We’d been through dozens of drugs, dozens of combinations over the ten years he fought with his injury. Kevin, you see, had a large tolerance for pain, as well as an allergy to all Opiates, which naturally took away a lot of the pain relievers many turn to, and those he took eventually stopped working. He was deathly allergic to morphine, would break out in hives after 24 hours of Demerol, and all other Opiates would cause a reaction to some degree. He self medicated with whiskey and beer during his off weeks, then powered through the on weeks with a determination that would make anyone proud.
I hated that he hurt so much. It was something I couldn’t fix, and I found that to be grossly unfair. Nine days before he died, we had a doctor’s appointment to adjust his medication. He added a new medication, and when I questioned if it would mess with his allergies, I was assured by Dr. Carlson that it would not. He had pills to help him sleep, pills to help him stay awake and manage his pain. Three days later, He went back to work, pills in hand, to power through another three weeks of work.
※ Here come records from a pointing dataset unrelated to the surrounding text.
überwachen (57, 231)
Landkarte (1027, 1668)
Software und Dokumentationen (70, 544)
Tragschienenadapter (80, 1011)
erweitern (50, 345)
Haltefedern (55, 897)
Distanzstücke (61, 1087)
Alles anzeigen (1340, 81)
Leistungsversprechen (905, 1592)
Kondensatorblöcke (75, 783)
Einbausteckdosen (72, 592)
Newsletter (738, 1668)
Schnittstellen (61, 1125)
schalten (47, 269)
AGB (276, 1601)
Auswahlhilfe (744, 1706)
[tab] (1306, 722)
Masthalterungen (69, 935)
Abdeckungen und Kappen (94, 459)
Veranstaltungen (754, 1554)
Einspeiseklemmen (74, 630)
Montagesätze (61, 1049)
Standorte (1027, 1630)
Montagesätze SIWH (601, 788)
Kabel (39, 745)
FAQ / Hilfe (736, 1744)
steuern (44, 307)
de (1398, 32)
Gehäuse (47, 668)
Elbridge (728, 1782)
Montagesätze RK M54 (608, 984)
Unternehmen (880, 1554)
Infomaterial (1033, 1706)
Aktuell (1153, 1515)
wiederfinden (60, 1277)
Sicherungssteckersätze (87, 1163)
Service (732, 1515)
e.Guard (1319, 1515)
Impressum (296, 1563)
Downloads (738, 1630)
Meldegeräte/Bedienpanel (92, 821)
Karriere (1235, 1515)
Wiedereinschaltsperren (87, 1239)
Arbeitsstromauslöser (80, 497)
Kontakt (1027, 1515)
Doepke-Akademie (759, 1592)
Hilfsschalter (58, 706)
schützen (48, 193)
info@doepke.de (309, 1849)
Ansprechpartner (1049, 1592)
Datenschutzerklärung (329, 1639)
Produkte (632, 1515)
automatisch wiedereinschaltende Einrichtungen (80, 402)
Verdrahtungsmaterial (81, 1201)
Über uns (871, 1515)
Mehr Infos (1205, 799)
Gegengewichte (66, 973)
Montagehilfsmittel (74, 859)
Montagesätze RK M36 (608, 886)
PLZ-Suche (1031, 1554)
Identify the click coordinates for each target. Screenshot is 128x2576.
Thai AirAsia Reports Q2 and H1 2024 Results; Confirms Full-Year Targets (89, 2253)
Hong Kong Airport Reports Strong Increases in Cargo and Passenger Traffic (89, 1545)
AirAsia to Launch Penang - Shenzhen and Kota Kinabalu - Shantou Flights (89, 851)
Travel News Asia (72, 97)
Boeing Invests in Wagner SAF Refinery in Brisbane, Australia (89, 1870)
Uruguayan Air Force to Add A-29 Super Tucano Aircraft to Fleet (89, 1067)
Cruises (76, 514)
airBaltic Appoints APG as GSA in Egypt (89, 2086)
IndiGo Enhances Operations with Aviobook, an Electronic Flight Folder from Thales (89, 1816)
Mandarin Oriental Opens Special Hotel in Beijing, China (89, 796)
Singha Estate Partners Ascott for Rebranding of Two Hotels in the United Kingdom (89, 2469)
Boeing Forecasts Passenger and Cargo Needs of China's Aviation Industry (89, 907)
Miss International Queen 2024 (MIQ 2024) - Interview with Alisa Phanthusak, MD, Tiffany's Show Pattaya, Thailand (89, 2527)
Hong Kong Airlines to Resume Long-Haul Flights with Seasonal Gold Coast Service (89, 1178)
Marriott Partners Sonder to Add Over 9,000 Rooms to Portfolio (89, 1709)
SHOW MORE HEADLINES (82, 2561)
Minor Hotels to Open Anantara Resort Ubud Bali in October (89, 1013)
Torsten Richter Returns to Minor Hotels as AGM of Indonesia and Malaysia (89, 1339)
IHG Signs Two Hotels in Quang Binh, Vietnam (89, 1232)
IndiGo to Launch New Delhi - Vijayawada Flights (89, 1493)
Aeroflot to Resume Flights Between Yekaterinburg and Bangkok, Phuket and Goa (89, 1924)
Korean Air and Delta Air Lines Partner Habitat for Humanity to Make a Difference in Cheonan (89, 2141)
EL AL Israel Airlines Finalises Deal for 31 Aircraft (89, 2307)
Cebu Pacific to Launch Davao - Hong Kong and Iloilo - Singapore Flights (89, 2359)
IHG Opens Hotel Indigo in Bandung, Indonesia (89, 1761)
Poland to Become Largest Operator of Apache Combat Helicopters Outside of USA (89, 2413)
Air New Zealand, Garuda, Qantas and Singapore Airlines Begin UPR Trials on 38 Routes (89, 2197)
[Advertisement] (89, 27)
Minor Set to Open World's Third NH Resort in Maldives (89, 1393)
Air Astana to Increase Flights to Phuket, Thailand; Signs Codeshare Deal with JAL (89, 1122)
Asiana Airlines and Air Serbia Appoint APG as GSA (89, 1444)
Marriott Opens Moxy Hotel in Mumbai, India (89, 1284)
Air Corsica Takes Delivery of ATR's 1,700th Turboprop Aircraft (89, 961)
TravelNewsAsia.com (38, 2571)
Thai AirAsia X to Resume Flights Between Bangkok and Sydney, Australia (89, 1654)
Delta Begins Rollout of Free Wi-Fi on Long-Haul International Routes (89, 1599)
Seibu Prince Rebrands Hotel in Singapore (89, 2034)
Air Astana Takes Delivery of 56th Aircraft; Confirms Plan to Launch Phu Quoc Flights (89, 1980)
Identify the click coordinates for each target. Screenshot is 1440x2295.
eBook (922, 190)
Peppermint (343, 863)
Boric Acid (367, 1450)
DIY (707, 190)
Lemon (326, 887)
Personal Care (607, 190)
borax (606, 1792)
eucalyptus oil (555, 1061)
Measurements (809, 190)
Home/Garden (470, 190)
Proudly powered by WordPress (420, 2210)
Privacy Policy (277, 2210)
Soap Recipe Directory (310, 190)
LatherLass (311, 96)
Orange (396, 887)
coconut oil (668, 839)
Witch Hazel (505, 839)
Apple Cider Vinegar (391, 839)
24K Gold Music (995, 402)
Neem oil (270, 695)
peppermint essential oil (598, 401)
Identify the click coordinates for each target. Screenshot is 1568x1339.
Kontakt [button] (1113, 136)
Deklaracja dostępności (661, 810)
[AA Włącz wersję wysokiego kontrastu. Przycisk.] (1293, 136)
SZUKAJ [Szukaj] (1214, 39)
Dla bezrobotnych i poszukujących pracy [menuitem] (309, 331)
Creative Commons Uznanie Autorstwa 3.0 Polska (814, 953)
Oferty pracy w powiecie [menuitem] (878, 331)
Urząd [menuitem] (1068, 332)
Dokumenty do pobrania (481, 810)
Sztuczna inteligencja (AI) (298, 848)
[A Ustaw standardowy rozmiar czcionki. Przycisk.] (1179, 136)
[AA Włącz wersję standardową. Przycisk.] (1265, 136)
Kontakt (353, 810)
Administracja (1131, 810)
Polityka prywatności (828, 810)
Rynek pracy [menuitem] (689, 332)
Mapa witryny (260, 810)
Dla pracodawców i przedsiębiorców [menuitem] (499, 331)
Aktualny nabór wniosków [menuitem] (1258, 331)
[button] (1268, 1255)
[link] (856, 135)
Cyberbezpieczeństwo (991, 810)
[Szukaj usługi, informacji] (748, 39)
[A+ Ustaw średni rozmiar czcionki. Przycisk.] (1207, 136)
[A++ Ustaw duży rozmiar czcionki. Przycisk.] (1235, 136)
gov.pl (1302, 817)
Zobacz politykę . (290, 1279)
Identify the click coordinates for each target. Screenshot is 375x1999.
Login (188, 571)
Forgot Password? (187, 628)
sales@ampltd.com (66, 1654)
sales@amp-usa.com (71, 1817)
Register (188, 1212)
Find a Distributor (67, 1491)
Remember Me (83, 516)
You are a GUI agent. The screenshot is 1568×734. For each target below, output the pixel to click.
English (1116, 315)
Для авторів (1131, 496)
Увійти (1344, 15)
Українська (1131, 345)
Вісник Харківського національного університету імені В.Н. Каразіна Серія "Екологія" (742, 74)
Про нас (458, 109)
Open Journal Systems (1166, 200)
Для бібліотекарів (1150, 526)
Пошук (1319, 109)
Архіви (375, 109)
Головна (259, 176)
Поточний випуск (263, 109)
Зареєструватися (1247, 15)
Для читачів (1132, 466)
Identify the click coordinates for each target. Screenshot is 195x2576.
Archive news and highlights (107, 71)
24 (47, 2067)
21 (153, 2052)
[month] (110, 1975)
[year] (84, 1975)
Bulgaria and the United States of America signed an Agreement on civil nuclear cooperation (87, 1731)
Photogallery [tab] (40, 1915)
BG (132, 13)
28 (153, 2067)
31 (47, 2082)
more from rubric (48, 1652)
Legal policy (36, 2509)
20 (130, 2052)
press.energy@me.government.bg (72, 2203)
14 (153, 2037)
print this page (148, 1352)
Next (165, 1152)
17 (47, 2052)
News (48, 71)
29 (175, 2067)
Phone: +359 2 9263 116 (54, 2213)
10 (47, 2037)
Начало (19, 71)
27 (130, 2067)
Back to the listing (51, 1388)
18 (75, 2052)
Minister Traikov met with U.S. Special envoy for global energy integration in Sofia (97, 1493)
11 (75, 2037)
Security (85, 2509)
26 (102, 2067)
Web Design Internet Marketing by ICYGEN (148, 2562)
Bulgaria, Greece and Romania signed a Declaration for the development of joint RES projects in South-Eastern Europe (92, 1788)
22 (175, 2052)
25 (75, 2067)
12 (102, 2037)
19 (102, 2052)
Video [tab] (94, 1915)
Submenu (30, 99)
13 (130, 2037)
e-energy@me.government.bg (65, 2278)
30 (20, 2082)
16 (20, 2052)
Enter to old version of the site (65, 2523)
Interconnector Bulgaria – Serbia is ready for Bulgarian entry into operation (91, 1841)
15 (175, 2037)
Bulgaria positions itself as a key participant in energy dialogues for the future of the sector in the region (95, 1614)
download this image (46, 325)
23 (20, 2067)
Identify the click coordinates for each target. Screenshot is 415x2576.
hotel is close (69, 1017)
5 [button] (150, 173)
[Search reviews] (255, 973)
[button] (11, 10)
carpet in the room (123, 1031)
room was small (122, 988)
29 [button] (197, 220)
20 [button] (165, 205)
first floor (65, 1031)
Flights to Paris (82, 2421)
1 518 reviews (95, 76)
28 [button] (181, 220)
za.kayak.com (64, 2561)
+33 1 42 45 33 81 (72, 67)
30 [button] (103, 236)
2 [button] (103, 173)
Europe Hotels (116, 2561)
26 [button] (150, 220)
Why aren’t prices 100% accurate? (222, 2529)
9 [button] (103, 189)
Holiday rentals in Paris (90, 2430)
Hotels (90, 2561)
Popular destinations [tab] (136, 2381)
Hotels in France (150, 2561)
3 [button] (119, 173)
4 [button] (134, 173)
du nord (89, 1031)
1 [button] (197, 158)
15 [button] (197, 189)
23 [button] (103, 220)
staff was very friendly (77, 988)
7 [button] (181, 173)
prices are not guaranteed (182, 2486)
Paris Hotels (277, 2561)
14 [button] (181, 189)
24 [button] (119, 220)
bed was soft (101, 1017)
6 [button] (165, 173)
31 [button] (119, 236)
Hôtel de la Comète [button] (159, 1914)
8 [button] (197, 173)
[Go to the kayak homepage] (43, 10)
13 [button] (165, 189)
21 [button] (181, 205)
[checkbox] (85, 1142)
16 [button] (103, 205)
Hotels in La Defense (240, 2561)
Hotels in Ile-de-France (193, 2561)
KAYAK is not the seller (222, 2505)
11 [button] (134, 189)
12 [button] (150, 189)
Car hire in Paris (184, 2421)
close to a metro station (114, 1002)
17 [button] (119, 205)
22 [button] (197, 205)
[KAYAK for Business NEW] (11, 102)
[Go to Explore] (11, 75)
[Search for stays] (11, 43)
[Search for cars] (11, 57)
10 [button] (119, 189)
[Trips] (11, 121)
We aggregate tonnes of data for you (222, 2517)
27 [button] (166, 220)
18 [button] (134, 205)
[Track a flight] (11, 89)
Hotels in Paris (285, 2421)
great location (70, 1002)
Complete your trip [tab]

Six days after that, he was dead.
At about 10pm that Friday night, a co-worker of Kevin’s showed up at my parents house (two doors down from ours) because she couldn’t read the numbers very well. When she told my folks why she was there, they came down to my house with her as she knocked on the door and they asked me to step outside. I knew right then something was wrong. Really wrong. This co-worker (and I can’t remember her name, her face, any detail…) told me that they had thought Kevin had overslept when he was late for his shift earlier that night. When they got to his room, they found him dead.
I thought I would join him – I’d never felt such pain like that before. It felt as if my chest had caved in, I couldn’t breathe, I couldn’t make sense of what she was saying – so I stared. She gave her condolences, as my parents stood near by, and that’s when I collapsed. I have never sobbed so hard in my life as I did then, unable to breathe, unable to pull it back, to control it as I always have been able to do. There was no controlling this. My world had spiraled out of my control completely – and I was lost in the storm.
Going inside and telling my children killed another part of me. We had to call The Girl back from her friends house, and the four of us huddled together on the couch and cried, slept, stared, cried. My family gathered around, supporting us as the calls were made, the wheels set in motion, everything that has to be done that night was done. Mom cleaned, Jen baked, I sat and stared at nothing, with my arms and my heart holding my children close.
It was all I could do, all I could manage. We had fought on the phone before he went to sleep. I couldn’t remember if I’d said I loved him, or if we’d ended with a hangup and promise to talk later. I couldn’t get my mind around the fact that he wasn’t going to call, that he wasn’t going to walk in the door again.
Some days, even now, three years later, I still look up as the door opens, expecting to see him there. Some days, I pick up the phone and expect to hear his voice. Some days, I miss him so much I think I might give up and die.
Everyday, I look at my kids, and I force my head to stay above the water.
Just… some days are easier then others.